**WHAT TO DO:** Only lines containing "agent" belong in the answer, each copied from the entries below.

**MATERIAL TO PROCESS:**
╭──

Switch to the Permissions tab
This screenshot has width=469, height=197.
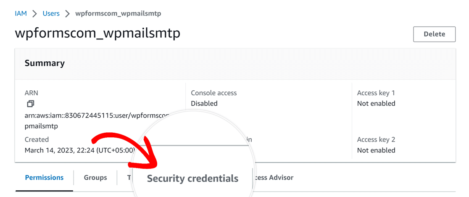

╰──
╭──

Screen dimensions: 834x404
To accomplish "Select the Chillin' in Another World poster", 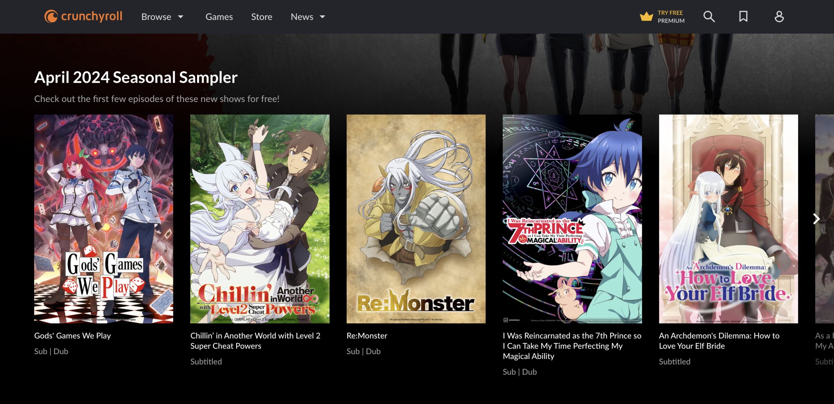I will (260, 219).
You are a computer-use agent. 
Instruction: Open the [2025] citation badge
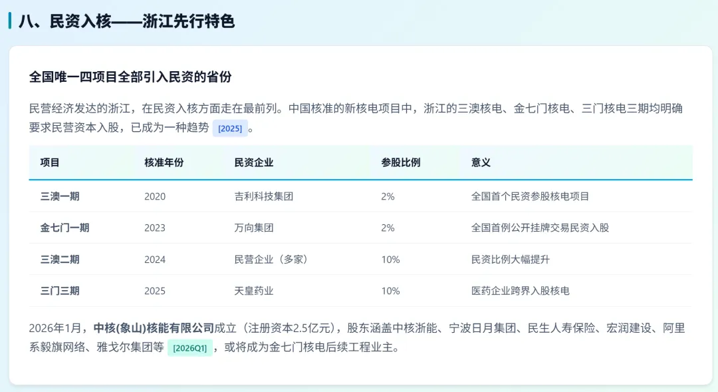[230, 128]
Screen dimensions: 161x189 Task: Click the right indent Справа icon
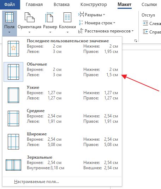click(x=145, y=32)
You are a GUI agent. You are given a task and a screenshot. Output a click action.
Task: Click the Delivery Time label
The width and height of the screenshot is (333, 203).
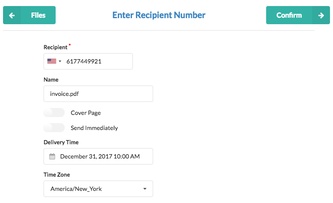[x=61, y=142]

╰──
╭──

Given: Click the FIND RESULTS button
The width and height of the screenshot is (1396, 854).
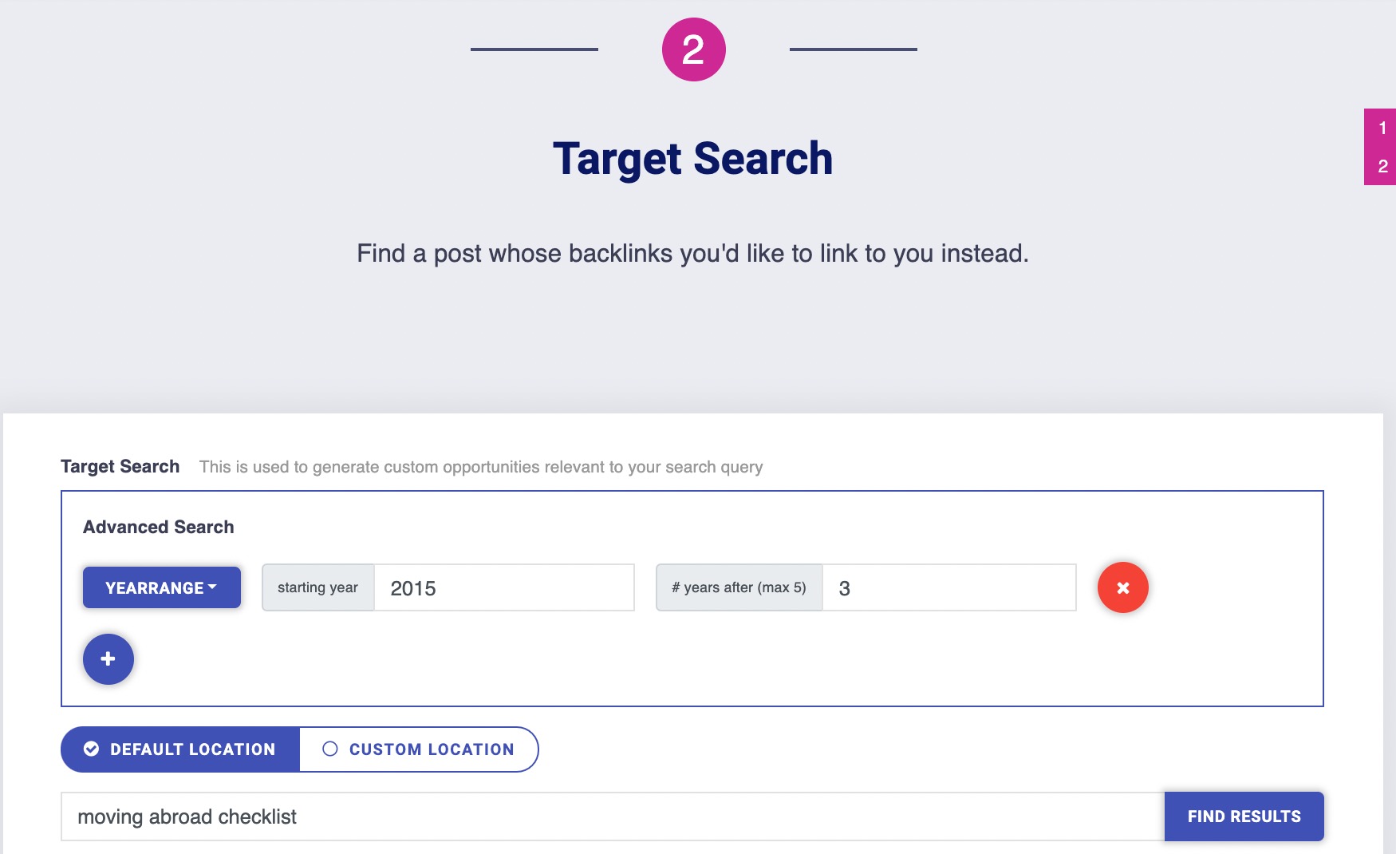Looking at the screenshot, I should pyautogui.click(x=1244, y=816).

╰──

**PROBLEM SOLUTION:**
You are a computer-use agent. 
You are a GUI agent. You are given a task and a screenshot. Output a click action.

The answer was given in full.